◆ Problem description
Every line of the material is to be set down again without any change.

◆ Data to process
[Start of section]

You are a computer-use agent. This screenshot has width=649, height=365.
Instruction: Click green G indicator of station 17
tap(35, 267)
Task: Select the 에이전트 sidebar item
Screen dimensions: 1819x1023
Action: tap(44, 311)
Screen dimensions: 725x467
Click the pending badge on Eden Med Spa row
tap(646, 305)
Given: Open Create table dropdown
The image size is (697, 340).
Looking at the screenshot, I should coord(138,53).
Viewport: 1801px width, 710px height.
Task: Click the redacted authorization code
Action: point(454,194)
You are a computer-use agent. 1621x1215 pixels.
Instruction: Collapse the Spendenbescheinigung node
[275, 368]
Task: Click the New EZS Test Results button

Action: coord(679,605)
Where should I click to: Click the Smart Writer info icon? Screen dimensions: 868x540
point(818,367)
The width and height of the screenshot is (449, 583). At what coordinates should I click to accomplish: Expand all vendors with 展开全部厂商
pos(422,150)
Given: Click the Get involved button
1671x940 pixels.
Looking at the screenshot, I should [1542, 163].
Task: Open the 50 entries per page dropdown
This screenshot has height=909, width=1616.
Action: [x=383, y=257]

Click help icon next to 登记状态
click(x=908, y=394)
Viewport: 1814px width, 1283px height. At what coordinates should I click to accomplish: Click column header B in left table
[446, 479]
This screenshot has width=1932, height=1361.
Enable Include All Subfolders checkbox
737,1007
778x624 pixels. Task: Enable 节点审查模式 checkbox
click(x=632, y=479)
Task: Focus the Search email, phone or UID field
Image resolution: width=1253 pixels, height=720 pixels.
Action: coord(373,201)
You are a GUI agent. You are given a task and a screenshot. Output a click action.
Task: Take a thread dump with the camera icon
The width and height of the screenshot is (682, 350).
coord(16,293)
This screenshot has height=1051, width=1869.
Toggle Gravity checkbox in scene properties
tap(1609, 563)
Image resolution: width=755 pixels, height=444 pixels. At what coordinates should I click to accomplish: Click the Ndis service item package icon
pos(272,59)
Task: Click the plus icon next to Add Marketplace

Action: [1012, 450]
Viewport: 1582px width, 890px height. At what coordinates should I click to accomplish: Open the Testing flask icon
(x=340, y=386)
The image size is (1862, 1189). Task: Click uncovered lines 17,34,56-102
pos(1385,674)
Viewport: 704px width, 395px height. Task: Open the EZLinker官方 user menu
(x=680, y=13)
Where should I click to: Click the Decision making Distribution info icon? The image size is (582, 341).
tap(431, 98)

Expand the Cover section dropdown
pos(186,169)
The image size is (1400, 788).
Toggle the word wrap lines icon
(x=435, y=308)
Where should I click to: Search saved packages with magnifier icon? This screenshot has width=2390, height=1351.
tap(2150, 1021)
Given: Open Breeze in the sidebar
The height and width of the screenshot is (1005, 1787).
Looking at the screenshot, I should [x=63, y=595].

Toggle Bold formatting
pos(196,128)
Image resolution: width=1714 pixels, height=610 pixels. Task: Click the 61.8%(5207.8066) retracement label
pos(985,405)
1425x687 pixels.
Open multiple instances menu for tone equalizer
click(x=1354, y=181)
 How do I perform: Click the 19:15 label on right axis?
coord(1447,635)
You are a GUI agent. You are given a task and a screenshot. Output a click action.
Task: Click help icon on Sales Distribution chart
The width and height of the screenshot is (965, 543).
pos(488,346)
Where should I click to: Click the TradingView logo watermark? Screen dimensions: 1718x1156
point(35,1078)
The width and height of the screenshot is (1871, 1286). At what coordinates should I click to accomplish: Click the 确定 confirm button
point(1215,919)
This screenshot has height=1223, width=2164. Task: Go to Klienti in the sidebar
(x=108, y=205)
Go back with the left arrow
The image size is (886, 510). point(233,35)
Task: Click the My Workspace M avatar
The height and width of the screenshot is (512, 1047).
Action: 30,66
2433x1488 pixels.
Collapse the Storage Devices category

[End of section]

◆ Written solution
You are a computer-use agent. This screenshot has width=649, height=365.
Instruction: Click green G indicator of station 17
tap(35, 267)
Task: Select the 에이전트 sidebar item
Screen dimensions: 1819x1023
Action: tap(44, 311)
Screen dimensions: 725x467
Click the pending badge on Eden Med Spa row
tap(646, 305)
Given: Open Create table dropdown
The image size is (697, 340).
Looking at the screenshot, I should coord(138,53).
Viewport: 1801px width, 710px height.
Task: Click the redacted authorization code
Action: point(454,194)
You are a computer-use agent. 1621x1215 pixels.
Instruction: Collapse the Spendenbescheinigung node
[275, 368]
Task: Click the New EZS Test Results button

Action: coord(679,605)
Where should I click to: Click the Smart Writer info icon? Screen dimensions: 868x540
point(818,367)
The width and height of the screenshot is (449, 583). At what coordinates should I click to accomplish: Expand all vendors with 展开全部厂商
pos(422,150)
Given: Click the Get involved button
1671x940 pixels.
Looking at the screenshot, I should [1542, 163].
Task: Open the 50 entries per page dropdown
This screenshot has height=909, width=1616.
Action: [x=383, y=257]

Click help icon next to 登记状态
click(x=908, y=394)
Viewport: 1814px width, 1283px height. At what coordinates should I click to accomplish: Click column header B in left table
[446, 479]
This screenshot has width=1932, height=1361.
Enable Include All Subfolders checkbox
737,1007
778x624 pixels. Task: Enable 节点审查模式 checkbox
click(x=632, y=479)
Task: Focus the Search email, phone or UID field
Image resolution: width=1253 pixels, height=720 pixels.
Action: coord(373,201)
You are a GUI agent. You are given a task and a screenshot. Output a click action.
Task: Take a thread dump with the camera icon
The width and height of the screenshot is (682, 350).
coord(16,293)
This screenshot has height=1051, width=1869.
Toggle Gravity checkbox in scene properties
tap(1609, 563)
Image resolution: width=755 pixels, height=444 pixels. At what coordinates should I click to accomplish: Click the Ndis service item package icon
pos(272,59)
Task: Click the plus icon next to Add Marketplace

Action: [1012, 450]
Viewport: 1582px width, 890px height. At what coordinates should I click to accomplish: Open the Testing flask icon
(x=340, y=386)
The image size is (1862, 1189). Task: Click uncovered lines 17,34,56-102
pos(1385,674)
Viewport: 704px width, 395px height. Task: Open the EZLinker官方 user menu
(x=680, y=13)
Where should I click to: Click the Decision making Distribution info icon? The image size is (582, 341).
tap(431, 98)

Expand the Cover section dropdown
pos(186,169)
The image size is (1400, 788).
Toggle the word wrap lines icon
(x=435, y=308)
Where should I click to: Search saved packages with magnifier icon? This screenshot has width=2390, height=1351.
tap(2150, 1021)
Given: Open Breeze in the sidebar
The height and width of the screenshot is (1005, 1787).
Looking at the screenshot, I should [x=63, y=595].

Toggle Bold formatting
pos(196,128)
Image resolution: width=1714 pixels, height=610 pixels. Task: Click the 61.8%(5207.8066) retracement label
pos(985,405)
1425x687 pixels.
Open multiple instances menu for tone equalizer
click(x=1354, y=181)
 How do I perform: Click the 19:15 label on right axis?
coord(1447,635)
You are a GUI agent. You are given a task and a screenshot. Output a click action.
Task: Click help icon on Sales Distribution chart
The width and height of the screenshot is (965, 543).
pos(488,346)
Where should I click to: Click the TradingView logo watermark? Screen dimensions: 1718x1156
point(35,1078)
The width and height of the screenshot is (1871, 1286). At what coordinates should I click to accomplish: Click the 确定 confirm button
point(1215,919)
This screenshot has height=1223, width=2164. Task: Go to Klienti in the sidebar
(x=108, y=205)
Go back with the left arrow
The image size is (886, 510). point(233,35)
Task: Click the My Workspace M avatar
The height and width of the screenshot is (512, 1047).
Action: 30,66
2433x1488 pixels.
Collapse the Storage Devices category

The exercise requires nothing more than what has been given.